GURPS Space Atlas 4
- Cover art by Alan Gutierrez
- Designers: David Pulver; Stephen Dedman;
- Publishers: Steve Jackson Games
- Publication: 1991; 35 years ago
- Genres: Science fiction
- Systems: GURPS

= GURPS Space Atlas 4 =

Supplement for the roleplaying game GURPS published by Steve Jackson Games

GURPS Space Atlas 4 is a science fiction supplement written by David Pulver and Stephen Dedman published by Steve Jackson Games in 1991 for GURPS Space.

==Publication history==
GURPS Space Atlas 4 is the fourth supplement of planets and planetary systems for use with GURPS Space campaigns. It was written by David Pulver and Stephen Dedman, with illustrations by David Midgette, and cover art by Alan Gutierrez.
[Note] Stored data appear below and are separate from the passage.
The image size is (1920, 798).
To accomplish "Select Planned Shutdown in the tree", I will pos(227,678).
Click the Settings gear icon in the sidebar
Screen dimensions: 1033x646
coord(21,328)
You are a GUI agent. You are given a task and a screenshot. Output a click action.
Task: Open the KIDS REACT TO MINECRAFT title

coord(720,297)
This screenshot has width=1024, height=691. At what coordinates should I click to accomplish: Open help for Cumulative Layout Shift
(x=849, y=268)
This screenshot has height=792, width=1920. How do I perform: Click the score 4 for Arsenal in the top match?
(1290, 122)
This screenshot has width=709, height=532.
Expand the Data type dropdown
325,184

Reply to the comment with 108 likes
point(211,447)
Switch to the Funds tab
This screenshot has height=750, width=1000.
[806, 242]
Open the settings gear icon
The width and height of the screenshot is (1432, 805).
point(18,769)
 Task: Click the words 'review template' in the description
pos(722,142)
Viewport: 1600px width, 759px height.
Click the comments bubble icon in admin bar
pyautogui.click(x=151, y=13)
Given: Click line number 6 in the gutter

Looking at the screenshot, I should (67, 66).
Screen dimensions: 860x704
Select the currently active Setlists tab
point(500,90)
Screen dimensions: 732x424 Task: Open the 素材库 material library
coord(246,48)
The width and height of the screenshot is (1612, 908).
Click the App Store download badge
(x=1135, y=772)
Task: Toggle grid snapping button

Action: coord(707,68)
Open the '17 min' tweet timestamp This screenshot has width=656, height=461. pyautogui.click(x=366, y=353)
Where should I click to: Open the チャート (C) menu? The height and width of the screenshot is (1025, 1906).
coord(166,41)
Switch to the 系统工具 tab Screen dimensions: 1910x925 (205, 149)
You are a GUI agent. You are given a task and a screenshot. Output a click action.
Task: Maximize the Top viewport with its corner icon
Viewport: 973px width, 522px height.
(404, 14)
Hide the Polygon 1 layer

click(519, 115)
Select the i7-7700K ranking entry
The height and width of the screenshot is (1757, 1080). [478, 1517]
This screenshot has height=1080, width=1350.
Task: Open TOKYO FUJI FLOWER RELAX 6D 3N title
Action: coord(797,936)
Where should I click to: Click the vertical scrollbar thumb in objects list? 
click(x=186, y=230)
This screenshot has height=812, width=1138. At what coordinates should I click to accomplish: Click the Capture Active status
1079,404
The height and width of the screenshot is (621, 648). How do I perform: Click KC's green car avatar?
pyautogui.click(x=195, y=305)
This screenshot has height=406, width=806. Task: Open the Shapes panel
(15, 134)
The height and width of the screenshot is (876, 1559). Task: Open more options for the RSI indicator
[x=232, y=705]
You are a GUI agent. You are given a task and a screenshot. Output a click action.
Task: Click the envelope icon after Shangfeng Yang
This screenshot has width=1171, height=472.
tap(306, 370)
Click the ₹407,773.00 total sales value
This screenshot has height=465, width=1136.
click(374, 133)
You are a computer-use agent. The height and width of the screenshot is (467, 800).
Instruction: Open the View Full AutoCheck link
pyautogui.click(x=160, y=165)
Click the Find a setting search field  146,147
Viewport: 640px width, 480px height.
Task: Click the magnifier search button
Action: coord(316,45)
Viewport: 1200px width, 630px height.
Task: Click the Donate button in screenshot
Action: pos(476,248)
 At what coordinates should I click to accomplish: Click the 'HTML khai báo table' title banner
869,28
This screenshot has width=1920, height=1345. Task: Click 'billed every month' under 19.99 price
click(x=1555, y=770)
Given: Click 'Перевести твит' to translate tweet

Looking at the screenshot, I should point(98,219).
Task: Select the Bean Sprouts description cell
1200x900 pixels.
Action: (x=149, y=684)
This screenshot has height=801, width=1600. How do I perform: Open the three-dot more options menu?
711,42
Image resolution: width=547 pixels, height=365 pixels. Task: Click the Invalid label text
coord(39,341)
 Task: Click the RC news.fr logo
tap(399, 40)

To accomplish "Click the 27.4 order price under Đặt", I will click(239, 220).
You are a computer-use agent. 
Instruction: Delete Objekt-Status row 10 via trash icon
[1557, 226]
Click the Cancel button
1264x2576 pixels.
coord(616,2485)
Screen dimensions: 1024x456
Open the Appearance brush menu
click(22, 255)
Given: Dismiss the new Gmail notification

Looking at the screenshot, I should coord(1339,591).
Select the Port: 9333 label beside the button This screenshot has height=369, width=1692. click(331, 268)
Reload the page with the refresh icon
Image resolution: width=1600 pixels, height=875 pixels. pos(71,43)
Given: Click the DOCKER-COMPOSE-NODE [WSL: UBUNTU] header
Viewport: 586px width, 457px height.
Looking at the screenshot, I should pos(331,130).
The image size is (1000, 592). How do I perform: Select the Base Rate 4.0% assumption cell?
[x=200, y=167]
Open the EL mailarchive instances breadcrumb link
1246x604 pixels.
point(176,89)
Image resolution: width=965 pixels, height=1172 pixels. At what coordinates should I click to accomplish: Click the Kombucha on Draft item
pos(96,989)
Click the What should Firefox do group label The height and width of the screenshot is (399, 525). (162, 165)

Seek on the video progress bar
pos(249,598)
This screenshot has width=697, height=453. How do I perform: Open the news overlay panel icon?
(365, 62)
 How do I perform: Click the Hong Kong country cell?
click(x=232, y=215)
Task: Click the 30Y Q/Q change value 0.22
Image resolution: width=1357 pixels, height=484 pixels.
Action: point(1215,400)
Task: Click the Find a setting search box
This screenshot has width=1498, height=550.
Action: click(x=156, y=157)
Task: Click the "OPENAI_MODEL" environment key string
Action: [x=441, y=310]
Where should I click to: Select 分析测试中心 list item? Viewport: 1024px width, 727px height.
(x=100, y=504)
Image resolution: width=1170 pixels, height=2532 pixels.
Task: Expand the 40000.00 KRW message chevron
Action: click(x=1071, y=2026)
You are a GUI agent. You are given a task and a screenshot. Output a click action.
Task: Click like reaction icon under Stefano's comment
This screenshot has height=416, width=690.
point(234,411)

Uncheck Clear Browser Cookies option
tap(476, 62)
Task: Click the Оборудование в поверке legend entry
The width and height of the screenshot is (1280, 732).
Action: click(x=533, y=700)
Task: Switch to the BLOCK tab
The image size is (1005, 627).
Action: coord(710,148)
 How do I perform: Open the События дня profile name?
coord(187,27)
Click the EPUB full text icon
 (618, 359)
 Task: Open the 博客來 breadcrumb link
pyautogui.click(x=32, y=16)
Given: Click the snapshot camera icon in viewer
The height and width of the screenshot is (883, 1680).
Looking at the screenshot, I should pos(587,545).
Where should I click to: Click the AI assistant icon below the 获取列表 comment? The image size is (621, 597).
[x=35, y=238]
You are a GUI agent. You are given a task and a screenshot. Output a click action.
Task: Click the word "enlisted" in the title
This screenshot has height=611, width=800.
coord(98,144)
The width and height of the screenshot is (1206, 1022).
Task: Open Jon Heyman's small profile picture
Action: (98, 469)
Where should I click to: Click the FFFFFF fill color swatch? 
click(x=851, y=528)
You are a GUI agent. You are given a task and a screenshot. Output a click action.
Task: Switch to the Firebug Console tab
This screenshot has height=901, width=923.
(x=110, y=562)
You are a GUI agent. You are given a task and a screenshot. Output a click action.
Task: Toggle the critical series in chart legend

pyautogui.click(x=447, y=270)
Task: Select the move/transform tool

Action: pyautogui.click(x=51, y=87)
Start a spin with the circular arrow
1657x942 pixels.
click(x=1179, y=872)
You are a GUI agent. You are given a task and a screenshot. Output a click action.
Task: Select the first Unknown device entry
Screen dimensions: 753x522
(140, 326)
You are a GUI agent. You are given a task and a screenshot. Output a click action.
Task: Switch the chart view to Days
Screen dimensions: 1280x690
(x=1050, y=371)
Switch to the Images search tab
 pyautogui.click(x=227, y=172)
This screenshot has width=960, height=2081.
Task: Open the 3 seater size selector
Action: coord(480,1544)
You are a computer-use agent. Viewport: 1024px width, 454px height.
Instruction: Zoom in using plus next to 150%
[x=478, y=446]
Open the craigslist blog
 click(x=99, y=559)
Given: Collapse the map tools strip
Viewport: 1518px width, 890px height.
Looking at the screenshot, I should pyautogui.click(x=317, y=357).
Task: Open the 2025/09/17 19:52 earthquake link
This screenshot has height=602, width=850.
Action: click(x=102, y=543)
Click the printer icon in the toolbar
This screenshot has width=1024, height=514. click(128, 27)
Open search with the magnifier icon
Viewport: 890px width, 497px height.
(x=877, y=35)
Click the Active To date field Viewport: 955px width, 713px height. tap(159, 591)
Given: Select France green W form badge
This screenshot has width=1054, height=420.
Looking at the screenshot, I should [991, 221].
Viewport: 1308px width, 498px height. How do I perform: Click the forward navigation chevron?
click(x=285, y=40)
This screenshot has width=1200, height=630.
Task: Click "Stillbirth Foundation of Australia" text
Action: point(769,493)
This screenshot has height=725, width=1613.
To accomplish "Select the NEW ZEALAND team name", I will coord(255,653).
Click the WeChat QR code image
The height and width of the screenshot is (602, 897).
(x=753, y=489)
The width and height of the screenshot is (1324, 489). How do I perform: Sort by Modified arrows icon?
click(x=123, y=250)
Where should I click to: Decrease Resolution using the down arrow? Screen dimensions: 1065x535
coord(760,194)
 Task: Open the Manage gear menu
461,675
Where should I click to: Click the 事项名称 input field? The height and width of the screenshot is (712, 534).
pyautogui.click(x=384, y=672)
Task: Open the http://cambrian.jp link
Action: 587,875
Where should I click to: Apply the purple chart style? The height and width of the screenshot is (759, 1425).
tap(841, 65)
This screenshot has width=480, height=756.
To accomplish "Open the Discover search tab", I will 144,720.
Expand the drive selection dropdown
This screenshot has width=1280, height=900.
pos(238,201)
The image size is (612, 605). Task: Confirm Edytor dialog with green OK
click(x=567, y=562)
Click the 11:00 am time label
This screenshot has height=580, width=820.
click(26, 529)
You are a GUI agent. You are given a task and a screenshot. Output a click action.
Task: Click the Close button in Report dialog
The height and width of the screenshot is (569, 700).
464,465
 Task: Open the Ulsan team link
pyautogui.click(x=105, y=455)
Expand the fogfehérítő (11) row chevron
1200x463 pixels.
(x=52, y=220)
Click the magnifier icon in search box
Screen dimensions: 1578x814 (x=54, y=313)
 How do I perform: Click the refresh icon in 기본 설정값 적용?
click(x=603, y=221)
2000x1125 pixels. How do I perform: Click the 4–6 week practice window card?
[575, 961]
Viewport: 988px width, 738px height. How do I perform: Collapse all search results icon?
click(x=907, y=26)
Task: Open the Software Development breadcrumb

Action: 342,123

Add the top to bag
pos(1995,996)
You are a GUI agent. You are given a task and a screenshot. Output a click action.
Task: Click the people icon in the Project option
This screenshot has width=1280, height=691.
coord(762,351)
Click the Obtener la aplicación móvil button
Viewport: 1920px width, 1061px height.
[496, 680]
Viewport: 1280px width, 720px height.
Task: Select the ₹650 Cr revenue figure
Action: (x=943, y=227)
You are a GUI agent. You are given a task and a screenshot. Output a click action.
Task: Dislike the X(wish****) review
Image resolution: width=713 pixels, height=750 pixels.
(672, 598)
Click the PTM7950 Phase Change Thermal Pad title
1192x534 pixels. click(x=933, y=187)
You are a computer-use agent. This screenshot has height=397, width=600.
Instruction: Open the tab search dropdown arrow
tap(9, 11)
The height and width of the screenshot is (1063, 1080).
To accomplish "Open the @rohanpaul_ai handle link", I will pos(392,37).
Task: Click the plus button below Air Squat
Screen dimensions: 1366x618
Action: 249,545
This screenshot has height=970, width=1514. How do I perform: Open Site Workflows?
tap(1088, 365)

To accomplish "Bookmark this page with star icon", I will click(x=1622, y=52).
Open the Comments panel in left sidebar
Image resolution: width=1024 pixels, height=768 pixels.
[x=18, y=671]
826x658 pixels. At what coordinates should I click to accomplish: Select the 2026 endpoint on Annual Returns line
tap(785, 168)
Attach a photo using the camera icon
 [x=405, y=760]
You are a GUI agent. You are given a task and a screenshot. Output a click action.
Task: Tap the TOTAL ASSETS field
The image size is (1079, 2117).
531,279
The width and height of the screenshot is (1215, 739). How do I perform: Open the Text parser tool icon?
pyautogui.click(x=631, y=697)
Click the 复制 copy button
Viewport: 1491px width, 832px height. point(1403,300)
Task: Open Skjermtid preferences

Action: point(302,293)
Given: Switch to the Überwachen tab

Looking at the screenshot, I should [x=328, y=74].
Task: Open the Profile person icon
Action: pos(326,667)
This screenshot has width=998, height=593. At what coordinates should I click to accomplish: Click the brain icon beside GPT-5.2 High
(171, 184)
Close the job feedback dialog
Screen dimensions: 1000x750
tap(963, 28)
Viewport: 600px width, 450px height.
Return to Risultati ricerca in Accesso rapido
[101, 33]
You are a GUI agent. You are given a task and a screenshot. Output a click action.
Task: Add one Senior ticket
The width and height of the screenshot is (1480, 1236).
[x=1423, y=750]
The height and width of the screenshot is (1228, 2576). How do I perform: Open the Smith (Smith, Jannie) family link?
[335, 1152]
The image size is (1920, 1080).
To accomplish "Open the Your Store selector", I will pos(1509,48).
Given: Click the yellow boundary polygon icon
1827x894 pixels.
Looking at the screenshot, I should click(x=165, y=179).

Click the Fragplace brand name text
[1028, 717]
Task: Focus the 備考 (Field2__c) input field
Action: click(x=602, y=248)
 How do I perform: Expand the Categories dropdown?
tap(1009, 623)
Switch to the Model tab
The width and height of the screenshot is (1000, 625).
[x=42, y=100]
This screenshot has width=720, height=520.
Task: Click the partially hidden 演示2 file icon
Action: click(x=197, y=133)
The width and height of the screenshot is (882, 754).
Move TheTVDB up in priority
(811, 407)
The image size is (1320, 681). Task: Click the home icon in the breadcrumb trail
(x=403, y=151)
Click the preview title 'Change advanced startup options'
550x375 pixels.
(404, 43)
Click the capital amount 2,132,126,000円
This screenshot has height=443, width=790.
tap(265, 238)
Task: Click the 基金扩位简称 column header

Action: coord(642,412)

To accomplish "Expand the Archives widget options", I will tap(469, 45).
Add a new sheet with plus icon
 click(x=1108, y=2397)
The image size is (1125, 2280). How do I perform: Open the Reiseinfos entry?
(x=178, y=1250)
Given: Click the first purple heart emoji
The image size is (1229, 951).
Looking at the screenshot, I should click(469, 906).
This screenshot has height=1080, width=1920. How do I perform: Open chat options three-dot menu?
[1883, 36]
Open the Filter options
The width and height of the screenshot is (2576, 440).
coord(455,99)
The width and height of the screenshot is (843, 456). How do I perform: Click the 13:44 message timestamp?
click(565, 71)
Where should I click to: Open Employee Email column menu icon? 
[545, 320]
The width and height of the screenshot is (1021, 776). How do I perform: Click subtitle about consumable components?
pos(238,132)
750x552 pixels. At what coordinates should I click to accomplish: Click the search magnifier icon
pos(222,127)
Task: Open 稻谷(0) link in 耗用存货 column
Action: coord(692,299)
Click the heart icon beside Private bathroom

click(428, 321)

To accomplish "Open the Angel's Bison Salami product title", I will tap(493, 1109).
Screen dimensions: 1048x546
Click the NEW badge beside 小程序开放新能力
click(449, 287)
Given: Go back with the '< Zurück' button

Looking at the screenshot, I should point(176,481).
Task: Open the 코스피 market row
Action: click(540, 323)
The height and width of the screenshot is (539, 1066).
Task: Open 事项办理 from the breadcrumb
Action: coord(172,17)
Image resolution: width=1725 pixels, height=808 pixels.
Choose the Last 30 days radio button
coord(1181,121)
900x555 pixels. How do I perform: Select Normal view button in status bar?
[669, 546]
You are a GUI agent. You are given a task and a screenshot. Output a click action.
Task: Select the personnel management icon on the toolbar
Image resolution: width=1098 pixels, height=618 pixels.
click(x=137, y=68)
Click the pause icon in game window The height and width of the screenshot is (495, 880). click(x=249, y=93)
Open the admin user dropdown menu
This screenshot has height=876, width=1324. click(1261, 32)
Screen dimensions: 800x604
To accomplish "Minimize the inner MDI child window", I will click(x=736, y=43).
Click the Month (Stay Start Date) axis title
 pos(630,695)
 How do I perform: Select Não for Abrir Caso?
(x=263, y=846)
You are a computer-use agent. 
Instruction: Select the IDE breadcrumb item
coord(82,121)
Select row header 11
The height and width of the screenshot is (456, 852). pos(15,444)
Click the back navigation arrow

In the 2014 book Designers & Dragons: The '80s, game historian Shannon Appelcline noted that the "GURPS Space Atlases (1988–1991), GURPS Space Bestiary (1990) and GURPS Aliens (1990) helped fill out the GURPS Space world."

==Reception==
In the February 1993 edition of Dragon (Issue #190), Rick Swan called the book "an invaluable reference not only for GURPS Space enthusiasts, but for science fiction gamers of all persuasions." Swan concluded by giving the book an excellent rating of 4.5 stars out of 5, saying, "the quality of writing, effective graphics, and diversity of the entries distinguishes Space Atlas 4 from its run-of-the-mill competition."